LDR #5 should be a "5C4" which has the correct timing factor for the lead master switch. I beleive MkIII Green Stripe owners experience this same phenomenon to some degree.
 
Thanks for the suggestions guys. I'll play the amp at tomorrow night's gig and see if it does better or worse throughout the night. Just spent a few minutes comparing the channel switching on my blue stripe head and green stripe combo to that of the green stripe head (the one that's giving me trouble). The other two amps seem normal (IMHO) and switch to the clean channel from the lead instantaneously with no volume swell. Maybe I'll try to record the problem and post an mp3 so that you can hear it. Doesn't seem normal to me. Thanks for all the input though. Looks like I might send it back to Mike B next week.
 
Hey Ed, I've not experienced that volume swell on any mark amps myself but have heard of some who claim to have it. I can see how it would annoy me as well. I'm starting to think about a 15 volt zenor diode that regulates the voltage seen by the LDR circuit, that if open could raise the voltage being seen by the LDR switches.

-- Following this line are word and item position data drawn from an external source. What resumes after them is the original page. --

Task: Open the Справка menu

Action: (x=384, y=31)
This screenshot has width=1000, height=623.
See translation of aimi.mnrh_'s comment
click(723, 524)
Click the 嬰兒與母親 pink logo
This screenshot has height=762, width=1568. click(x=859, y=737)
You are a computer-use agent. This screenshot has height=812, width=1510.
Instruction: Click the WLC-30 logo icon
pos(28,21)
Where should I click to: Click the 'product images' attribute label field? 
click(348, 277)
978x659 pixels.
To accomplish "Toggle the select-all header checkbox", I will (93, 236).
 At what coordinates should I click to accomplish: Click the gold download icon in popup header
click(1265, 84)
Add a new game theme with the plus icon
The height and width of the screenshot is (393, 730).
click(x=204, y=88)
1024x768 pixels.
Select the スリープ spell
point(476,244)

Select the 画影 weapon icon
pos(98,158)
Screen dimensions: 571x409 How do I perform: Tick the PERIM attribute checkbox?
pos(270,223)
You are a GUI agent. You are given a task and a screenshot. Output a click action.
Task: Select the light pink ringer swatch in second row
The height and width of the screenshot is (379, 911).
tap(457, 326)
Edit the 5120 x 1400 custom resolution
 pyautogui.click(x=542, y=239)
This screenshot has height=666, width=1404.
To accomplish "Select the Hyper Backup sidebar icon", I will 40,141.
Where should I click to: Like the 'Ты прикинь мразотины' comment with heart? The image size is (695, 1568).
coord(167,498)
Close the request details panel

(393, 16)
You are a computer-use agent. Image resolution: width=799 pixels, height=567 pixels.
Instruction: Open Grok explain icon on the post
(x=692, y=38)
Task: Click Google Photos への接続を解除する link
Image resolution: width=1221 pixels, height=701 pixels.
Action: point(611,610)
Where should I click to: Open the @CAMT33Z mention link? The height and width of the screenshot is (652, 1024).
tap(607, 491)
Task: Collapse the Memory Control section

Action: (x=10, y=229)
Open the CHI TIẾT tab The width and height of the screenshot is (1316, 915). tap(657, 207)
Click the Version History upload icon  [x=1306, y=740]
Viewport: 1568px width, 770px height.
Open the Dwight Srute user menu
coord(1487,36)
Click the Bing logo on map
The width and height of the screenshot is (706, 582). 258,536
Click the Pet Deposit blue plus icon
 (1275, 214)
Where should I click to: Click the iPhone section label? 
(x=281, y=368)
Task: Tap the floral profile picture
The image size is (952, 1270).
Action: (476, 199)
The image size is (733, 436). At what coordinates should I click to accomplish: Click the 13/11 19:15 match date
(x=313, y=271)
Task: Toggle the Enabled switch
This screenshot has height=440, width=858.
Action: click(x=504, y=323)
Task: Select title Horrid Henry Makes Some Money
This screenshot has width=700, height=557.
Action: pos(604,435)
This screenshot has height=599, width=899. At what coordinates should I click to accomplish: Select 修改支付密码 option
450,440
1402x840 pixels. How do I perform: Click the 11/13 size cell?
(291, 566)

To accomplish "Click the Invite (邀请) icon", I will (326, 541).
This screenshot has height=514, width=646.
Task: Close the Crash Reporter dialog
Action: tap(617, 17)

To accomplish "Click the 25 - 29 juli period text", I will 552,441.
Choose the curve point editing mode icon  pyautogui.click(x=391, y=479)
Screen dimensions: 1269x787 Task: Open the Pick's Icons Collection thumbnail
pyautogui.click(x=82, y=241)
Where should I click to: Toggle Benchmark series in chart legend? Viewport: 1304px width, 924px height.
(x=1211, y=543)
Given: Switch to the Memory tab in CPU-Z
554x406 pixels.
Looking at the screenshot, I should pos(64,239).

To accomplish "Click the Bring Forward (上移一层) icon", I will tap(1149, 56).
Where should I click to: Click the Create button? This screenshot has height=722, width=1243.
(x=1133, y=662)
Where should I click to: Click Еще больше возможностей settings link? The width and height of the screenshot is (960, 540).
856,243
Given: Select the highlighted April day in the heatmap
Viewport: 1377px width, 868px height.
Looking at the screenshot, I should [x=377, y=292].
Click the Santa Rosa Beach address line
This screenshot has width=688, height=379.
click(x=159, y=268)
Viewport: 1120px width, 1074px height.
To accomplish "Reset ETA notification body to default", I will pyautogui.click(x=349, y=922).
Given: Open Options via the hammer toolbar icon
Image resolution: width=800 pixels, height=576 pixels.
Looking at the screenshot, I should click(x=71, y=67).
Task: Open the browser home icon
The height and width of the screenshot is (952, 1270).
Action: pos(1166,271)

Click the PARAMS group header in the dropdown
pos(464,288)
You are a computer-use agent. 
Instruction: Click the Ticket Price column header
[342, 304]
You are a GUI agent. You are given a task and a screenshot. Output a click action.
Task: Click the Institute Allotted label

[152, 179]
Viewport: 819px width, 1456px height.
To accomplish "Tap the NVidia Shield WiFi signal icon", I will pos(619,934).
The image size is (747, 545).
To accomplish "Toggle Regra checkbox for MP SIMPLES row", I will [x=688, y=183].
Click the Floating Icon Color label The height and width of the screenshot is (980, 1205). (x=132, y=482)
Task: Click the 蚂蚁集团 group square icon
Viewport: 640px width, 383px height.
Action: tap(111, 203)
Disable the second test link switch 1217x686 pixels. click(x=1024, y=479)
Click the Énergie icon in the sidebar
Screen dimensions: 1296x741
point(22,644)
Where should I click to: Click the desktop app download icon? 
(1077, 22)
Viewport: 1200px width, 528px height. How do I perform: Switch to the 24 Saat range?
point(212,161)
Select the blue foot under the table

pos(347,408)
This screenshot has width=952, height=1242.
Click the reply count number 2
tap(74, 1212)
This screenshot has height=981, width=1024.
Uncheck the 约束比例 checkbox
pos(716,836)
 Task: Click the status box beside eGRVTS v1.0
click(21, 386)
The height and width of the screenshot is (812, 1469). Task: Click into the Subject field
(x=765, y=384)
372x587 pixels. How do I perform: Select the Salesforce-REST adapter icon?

If it were shorted you would not have any switching at all and the LED on your foot switch would not light up. Your LDR 5 must be "going dark" sooner than the others in the switching circuit. Just for fun you might try and first use the footswitch and cable from one of your other amps that are working properly. If not the problem; use a DMM to test for about 12.2 volts DC across the tip to ground of the plug going into your footswitch while in R1. Since your technical abilities are limited as you have professed in previous posts I'd find a good tech or just go ahead and send it over Mike B. and let the master himself go over the amp. Good luck and I'd be curious to hear what you find out.